WORK REQUIRED >> Turn the items, from the line containing "You are a computer-use" through the end of the items, into a Markdown table with the columns Row and Line. Skip blank lines and leave out the pictures.

· · · ·

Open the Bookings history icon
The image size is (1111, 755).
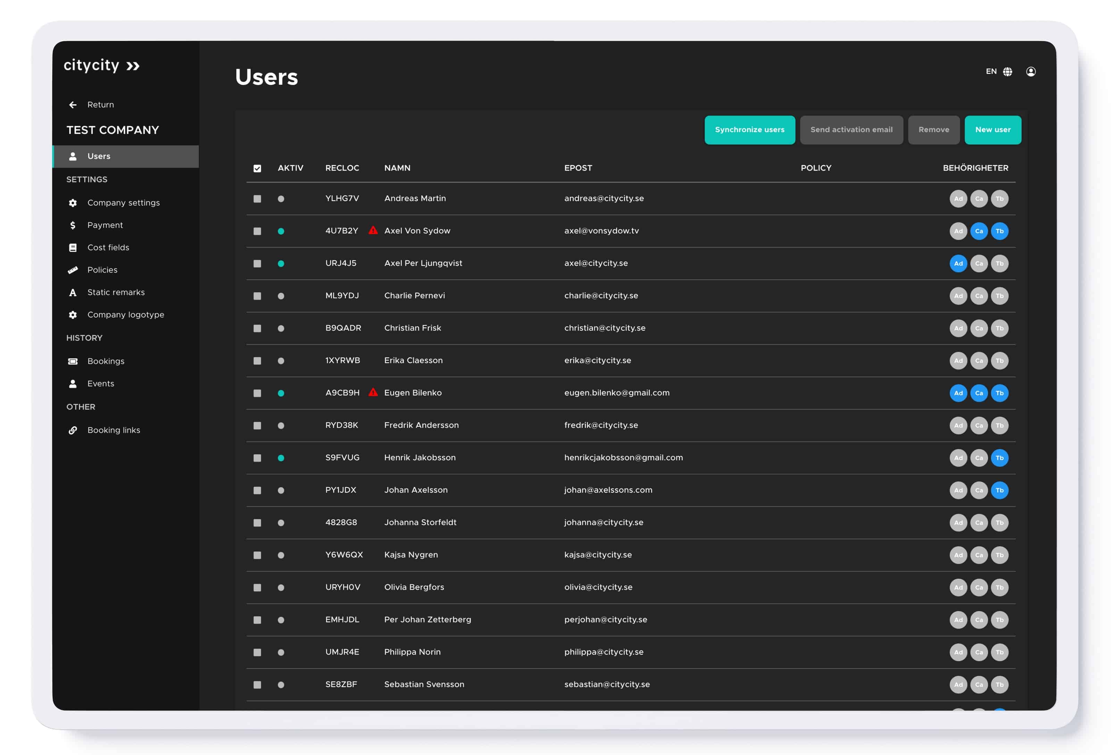click(x=73, y=361)
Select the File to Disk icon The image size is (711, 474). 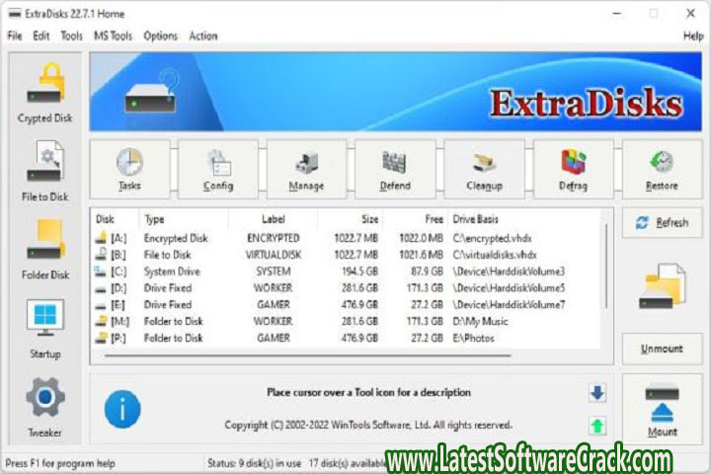(x=44, y=170)
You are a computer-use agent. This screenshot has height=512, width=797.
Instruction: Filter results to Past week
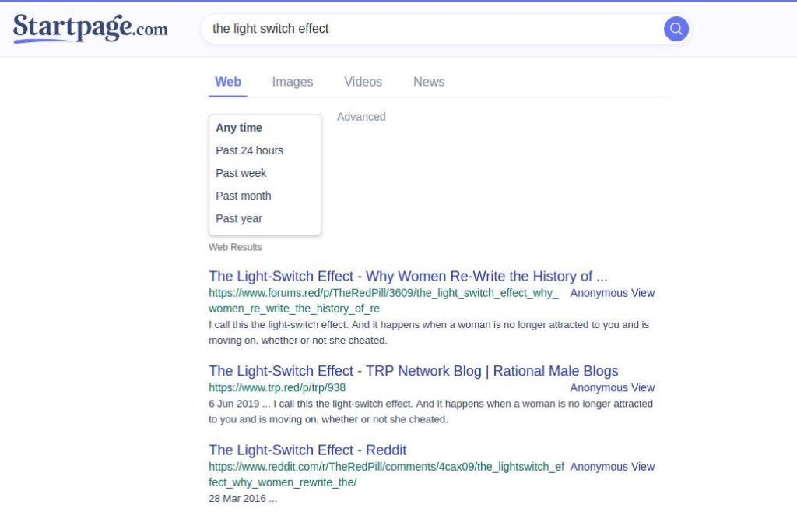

· · · ·

RIGHT ANSWER >>
| Row | Line |
|---|---|
| 1 | You are a computer-use agent. This screenshot has height=512, width=797. |
| 2 | Instruction: Filter results to Past week |